What you need to do: Write out the records word for word, starting with the line that contains "The image size" and running through the end of the records. Leave out the pictures.

==== Given data ====

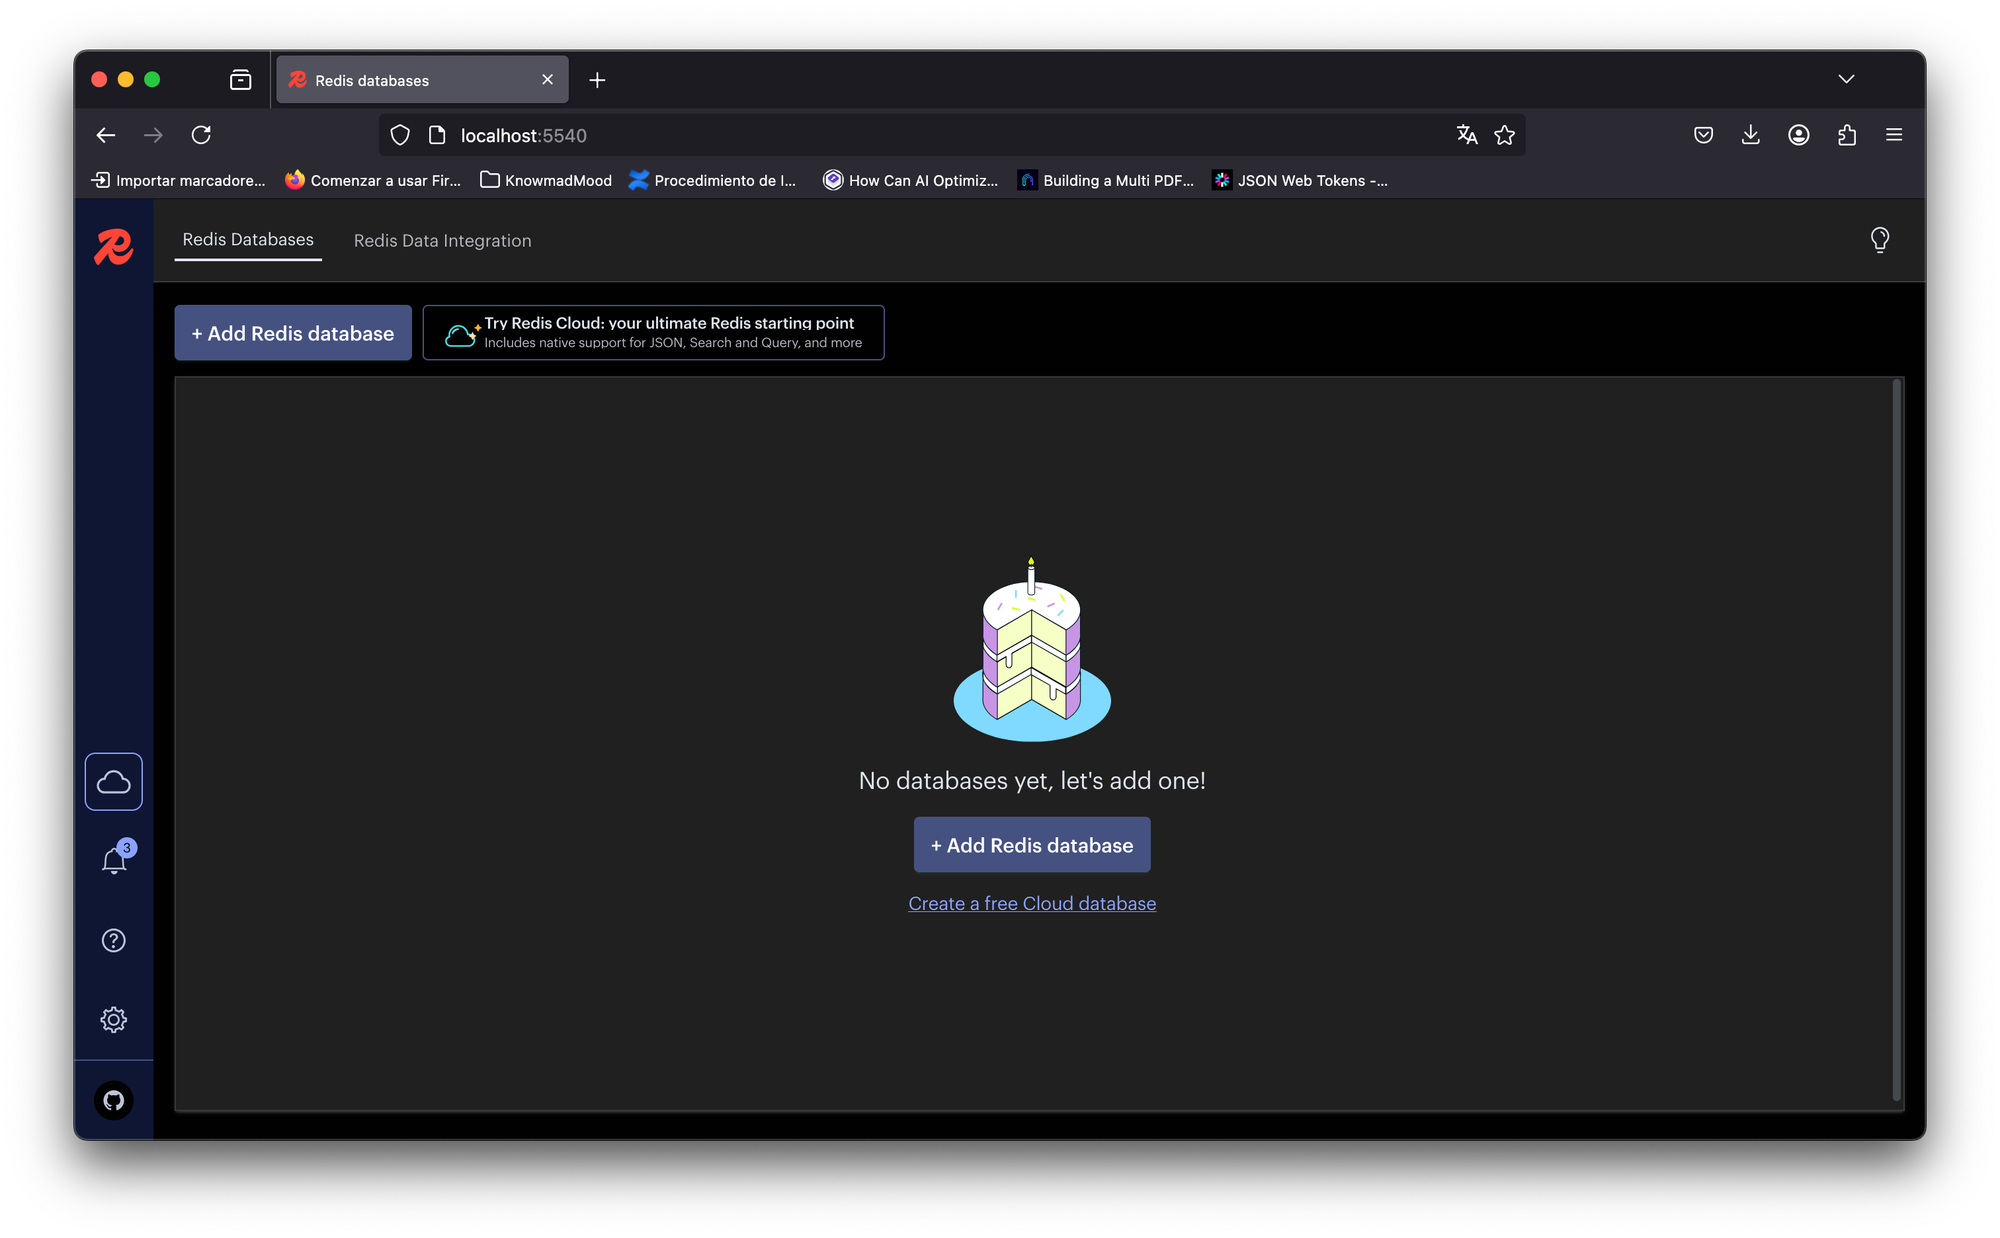The width and height of the screenshot is (2000, 1238).
Task: Open the Redis Cloud sidebar icon
Action: 113,781
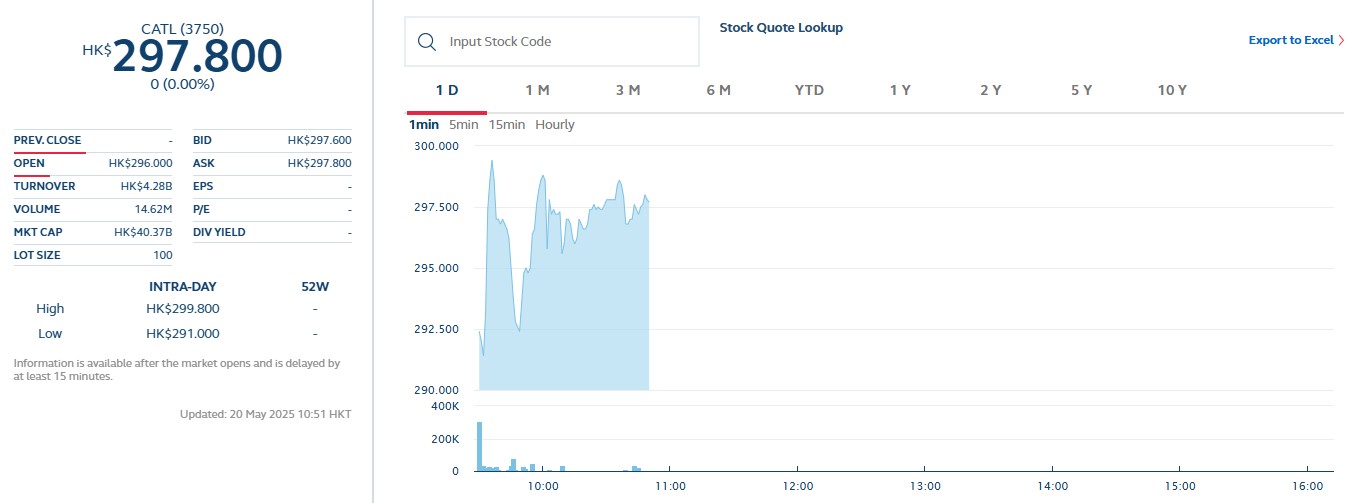Select the YTD chart range
Image resolution: width=1353 pixels, height=503 pixels.
tap(809, 90)
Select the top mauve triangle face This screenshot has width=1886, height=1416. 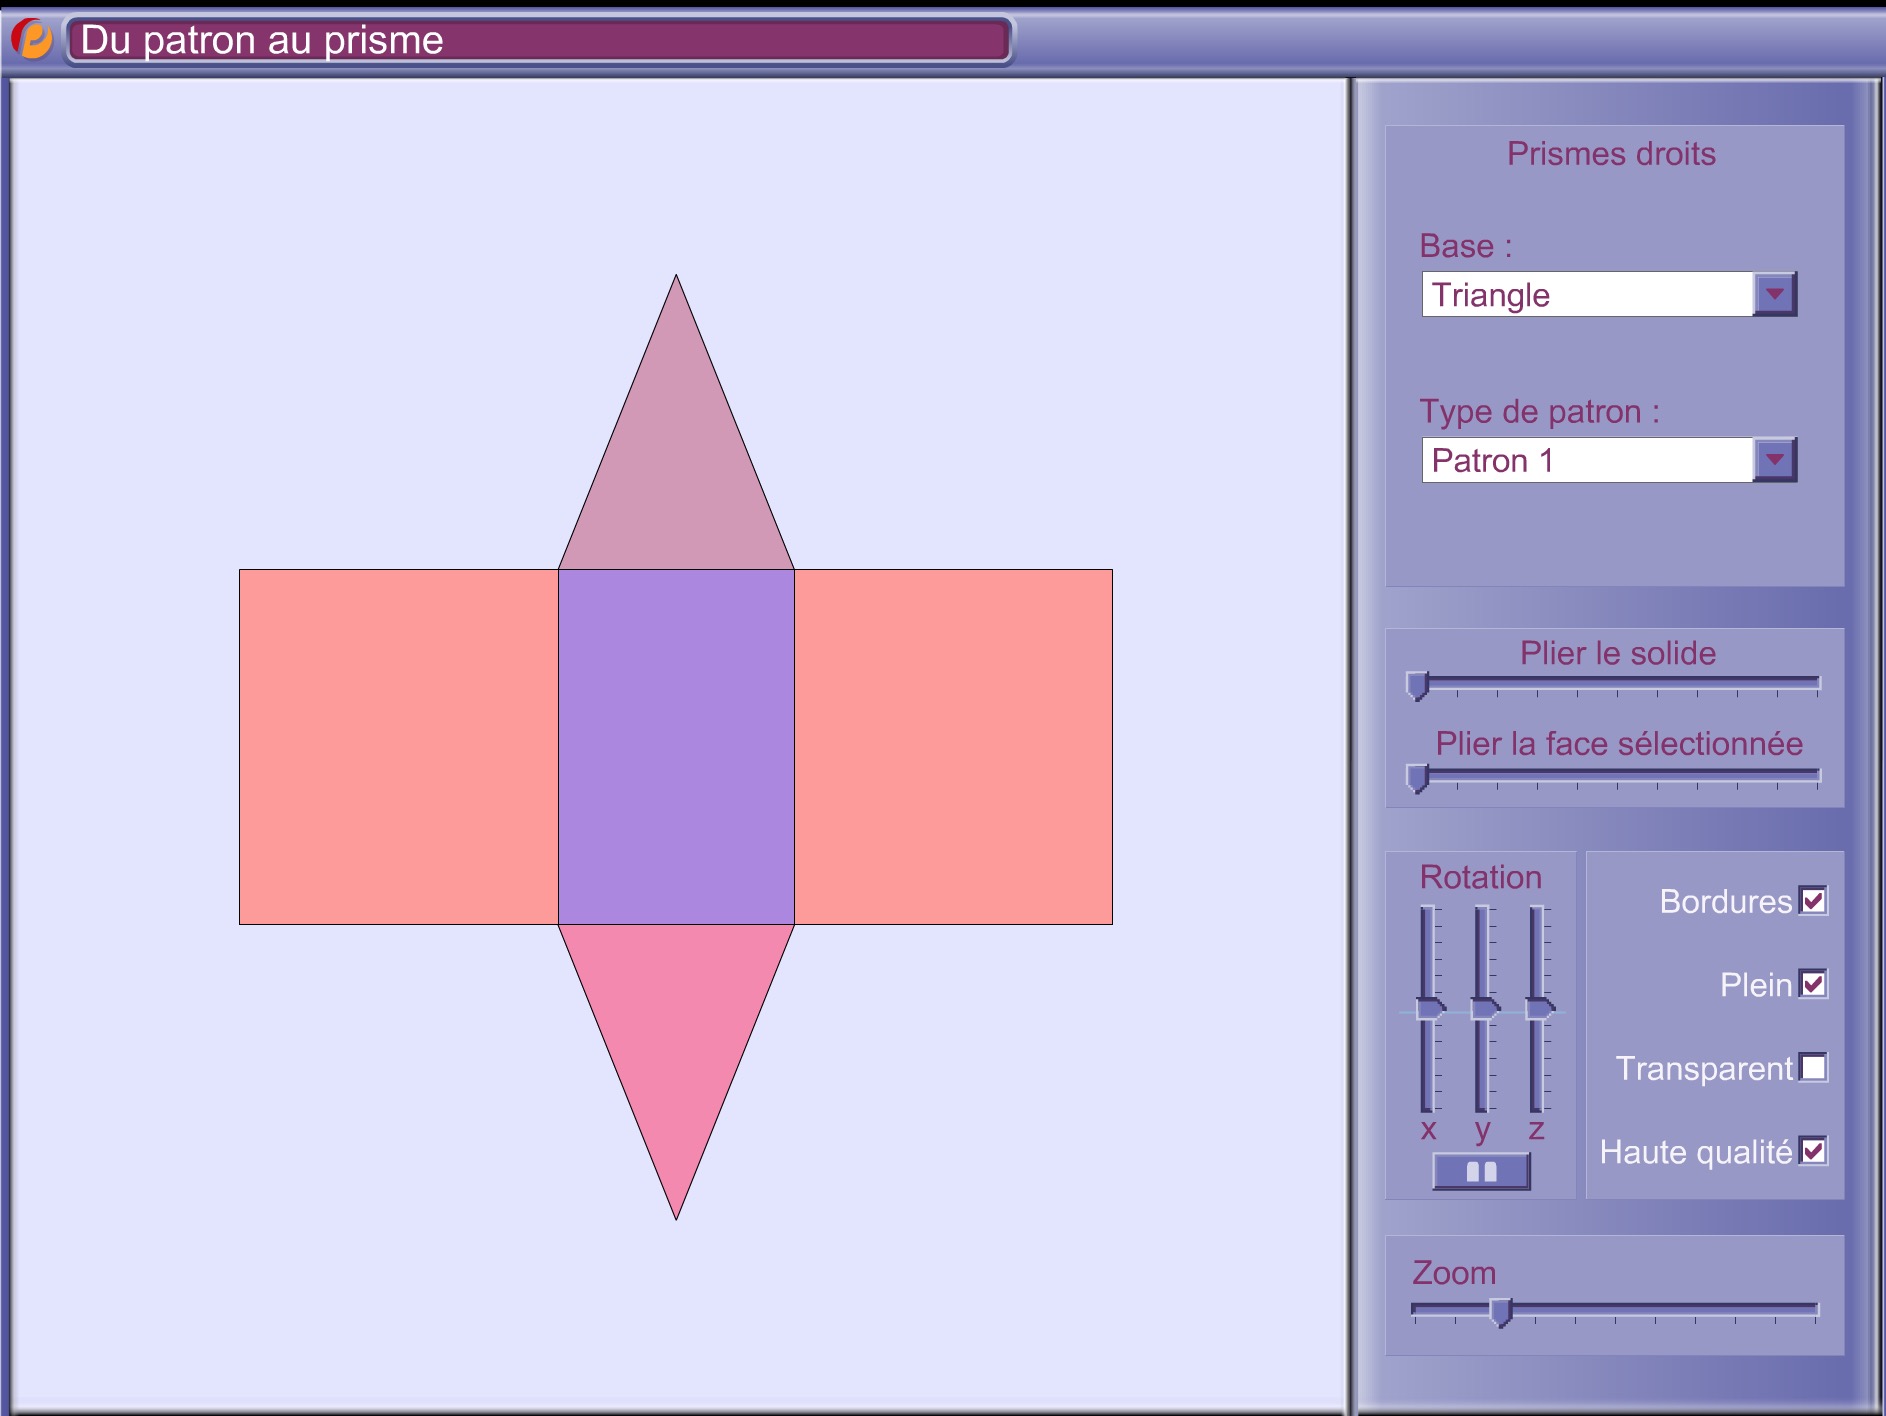(676, 470)
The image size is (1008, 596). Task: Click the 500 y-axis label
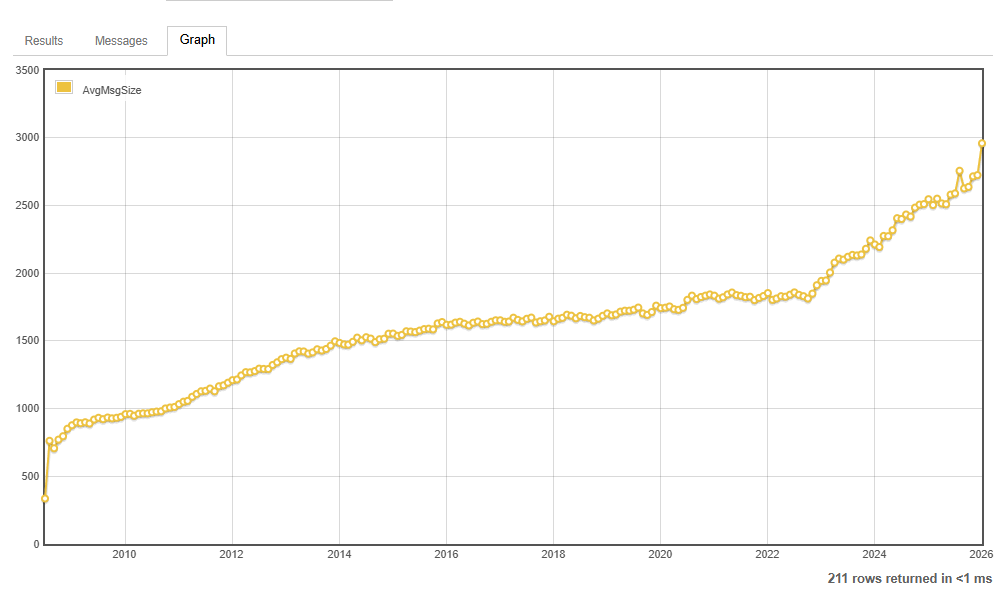click(31, 476)
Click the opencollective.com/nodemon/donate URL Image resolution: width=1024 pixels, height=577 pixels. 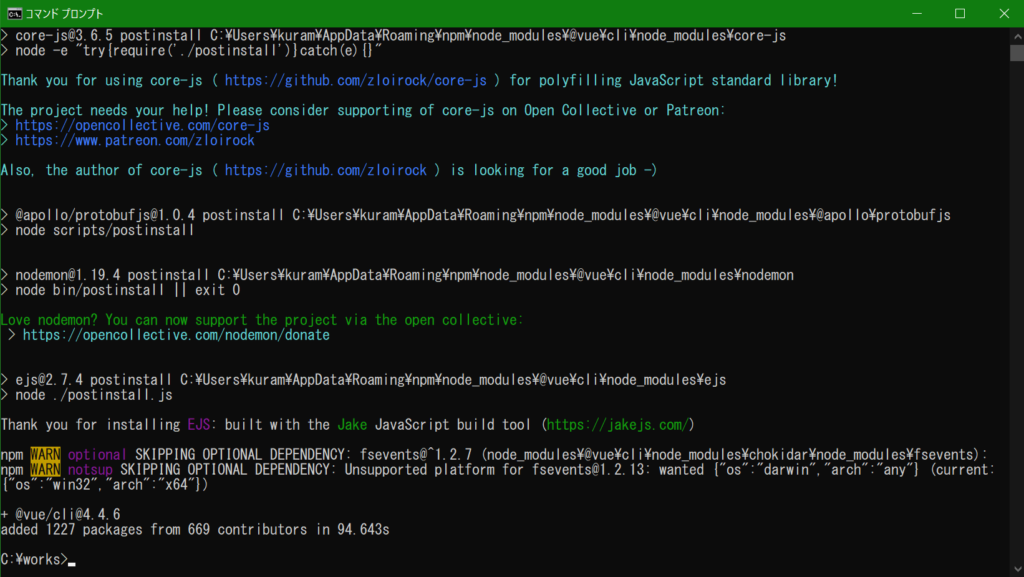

====

Response to the exercise:
The image size is (1008, 596). Task: Click the 500 y-axis label
click(31, 476)
Click the opencollective.com/nodemon/donate URL Image resolution: width=1024 pixels, height=577 pixels. 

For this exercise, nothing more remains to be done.